If you go to a small convenience store you’ll find maybe hundreds of products in shelf. Now imagine that same scene in a supermarket; you’ll probably find thousands of products. This raises a big question, how do you differentiate your product from the rest? That’s were packaging comes into play to make a difference.
Packaging is the silent extension of a brand, it reflects its values and identity. Companies nowadays rely on packaging design to deliver their message and to create costumer loyalty. Like many fields in design, packaging design is a multidisciplinary field that involves marketing, strategic planning, research, industrial and graphic design, logistics and even engineering or psychology to accomplish what it’s expected. Besides transmitting an idea, companies also want to create an emotional connection with their costumers, they want to put out there packages that tell stories and have personality so their costumers will buy it again and again. According to the book “Package design workbook” there are six purposes for packaging: containment, security, protection, convenience, information and marketing.

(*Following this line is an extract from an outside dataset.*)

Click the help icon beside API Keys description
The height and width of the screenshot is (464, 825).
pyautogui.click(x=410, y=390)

As you can see, there isn’t a “standard” design in packaging. The design reflects what the company wants to communicate, either it could something in the minimalism area or something super-crazy and full of color and shapes. What they all do need to have in common is that they must inform the consumer what they sell and how they are different from the competition, in a simple and clear way, otherwise it’s a waste of time and resources. One problem is that designers are isolated from the rest of the team or process and are only needed when the graphic design part is needed, causing that many times the design doesn’t accomplish the necessary requirements.

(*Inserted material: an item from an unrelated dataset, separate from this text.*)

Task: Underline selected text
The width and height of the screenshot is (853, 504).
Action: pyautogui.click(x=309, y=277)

Lately there has been a change in how packaging design is done, a radical change produced by the people who buy the products. Consumers are getting more and more concerned about the sustainable part of the products they buy, which refers not only to the environmental aspect of it but also to the social and economic part. People want to know where do the materials of the packaging come from, from where the actual product comes from or what happens after they have used the product, and companies have started to change the way they do things to please their costumers and also use this as a marketing tool. Now you can find packaging that can be easily recycled, that has a second life-cycle or that uses renewable/sustainable materials. One example of a “green” material is terraskin, a paper that is made from mineral powder and non-toxic resin, meaning that trees are not cut down and it requires no water in its production. Although this is a positive advance, it will take a long time to change how the systems work (recycling processes, printing, use of materials, etc) to make sustainability reach its full potential.